### Uit te voeren taak
Schrijf het deel van de tekst hieronder over de actie bij de Dam woordelijk over, beginnend bij "11.3.3.De burgemeester mag" en eindigend bij "te laten gaan.".

### Aangeleverde tekst
>>>
11.3.2.De in dit geval door de burgemeester gegeven beperkingen in plaats en tijd voor de actie van [verzoeker] leveren naar het oordeel van de voorzieningenrechter in feite een verbod op de actie op. De kennisgeving van [verzoeker] ziet immers niet op een actie ergens in Amsterdam, op enig moment op 4 mei 2018, maar op een actie nabij de Dam kort voor 20:00 uur. Door te bepalen dat de actie niet op dat tijdstip en die plaats mag plaatsvinden, heeft de burgemeester de voorgenomen actie van [verzoeker] feitelijk verboden.
11.3.3.De burgemeester mag een betoging op grond van artikel 5, tweede lid, aanhef en onder c, van de Wom, slechts verbieden indien een van de in artikel 2 genoemde belangen dat vordert. Dat betekent in dit geval dat het verbod van de burgemeester noodzakelijk moet zijn ter voorkoming van wanordelijkheden. Er zijn dan geen lichtere maatregelen mogelijk om de actie bijvoorbeeld met beperkingen wel door te laten gaan.
11.3.4.Onder wanordelijkheden als bedoeld in artikel 2 van de Wom moet naar het oordeel van de voorzieningenrechter ook worden begrepen een verstoring van de openbare orde. Uit het rapport van de politie van 1 mei 2018, waarnaar de burgemeester in dit verband heeft verwezen, blijkt naar het oordeel van de voorzieningenrechter voldoende van een gevaar voor de openbare orde wanneer [verzoeker] zijn actie zal uitvoeren. Het rapport is weliswaar vrij algemeen geformuleerd, zoals de gemachtigde van [verzoeker] terecht heeft aangegeven, maar de voorzieningenrechter acht het goed voorstelbaar dat niet exact te voorspellen is wat er precies gaat gebeuren wanneer [verzoeker] zijn actie zou uitvoeren. Wel blijkt uit het rapport voldoende dát er onrust en paniek kunnen ontstaan, waaraan in grote menigten grote risico’s zijn verbonden. De politie heeft ook gewezen op de Nationale Herdenking in 2010, waarbij er na de paniek door een schreeuw uit het publiek 63 gewonden vielen. Weliswaar heeft [verzoeker] zijn actie vooraf aangekondigd, maar dat is naar het oordeel van de voorzieningenrechter onvoldoende om verstoring van de openbare orde te voorkomen. In het politierapport is er namelijk op gewezen dat er ook gevaar voor de openbare orde schuilt in tegenreacties van anderen op de aanwezigheid en het voorgenomen gedrag van [verzoeker] . Dit zal naar het oordeel van de voorzieningenrechter nog sterker zijn door op de ophef rondom [verzoeker] aangekondigde actie die de afgelopen dagen in de media is ontstaan.
<<<
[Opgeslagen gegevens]
>>>
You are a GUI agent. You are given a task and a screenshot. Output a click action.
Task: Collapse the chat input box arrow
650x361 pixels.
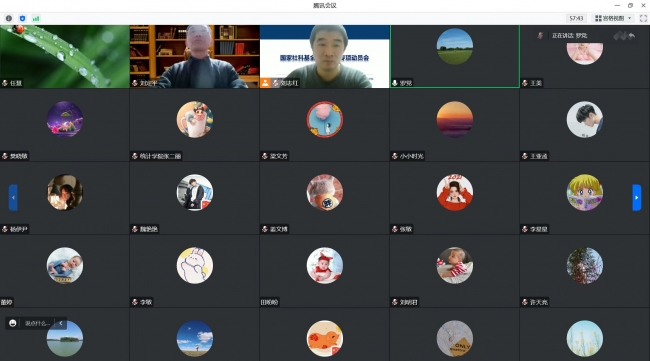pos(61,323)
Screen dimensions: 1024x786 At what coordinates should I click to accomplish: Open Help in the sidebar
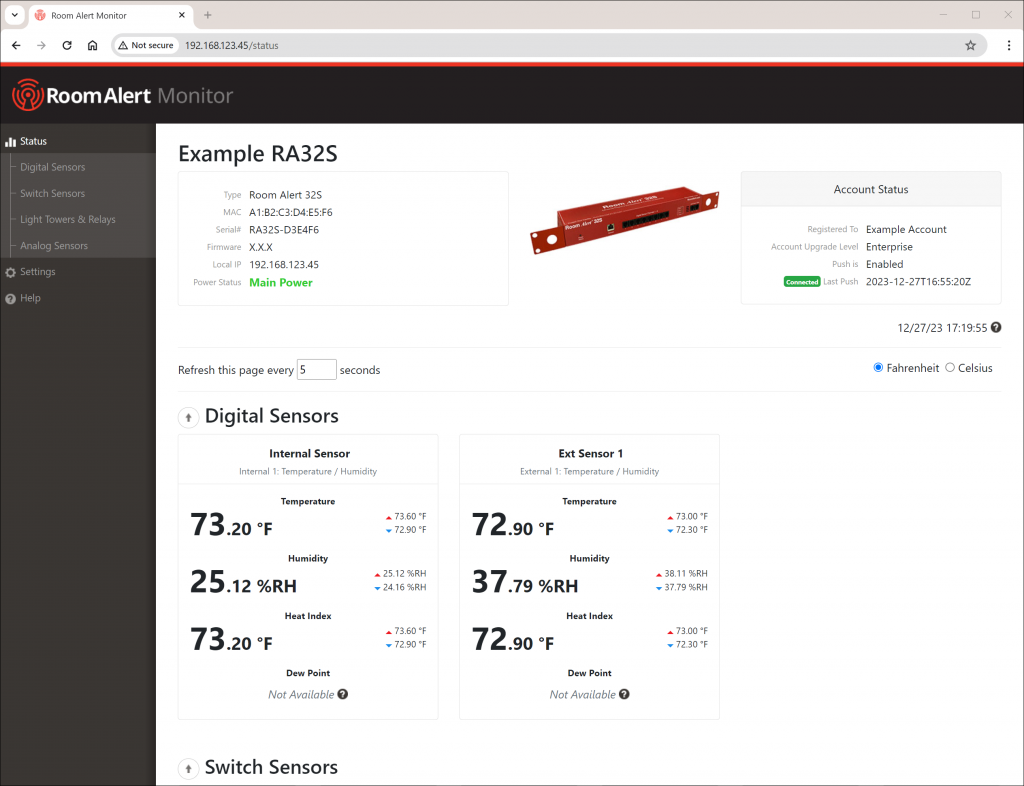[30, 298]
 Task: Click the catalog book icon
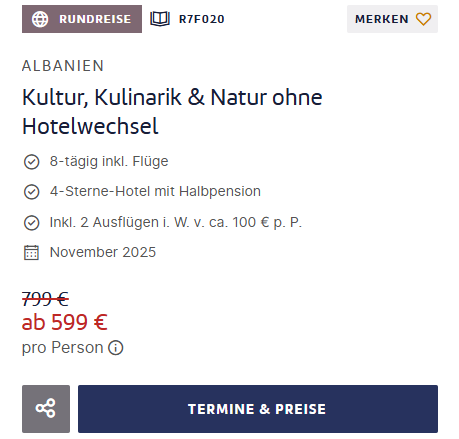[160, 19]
<<<
### Resultaat van taak
11.3.3.De burgemeester mag een betoging op grond van artikel 5, tweede lid, aanhef en onder c, van de Wom, slechts verbieden indien een van de in artikel 2 genoemde belangen dat vordert. Dat betekent in dit geval dat het verbod van de burgemeester noodzakelijk moet zijn ter voorkoming van wanordelijkheden. Er zijn dan geen lichtere maatregelen mogelijk om de actie bijvoorbeeld met beperkingen wel door te laten gaan.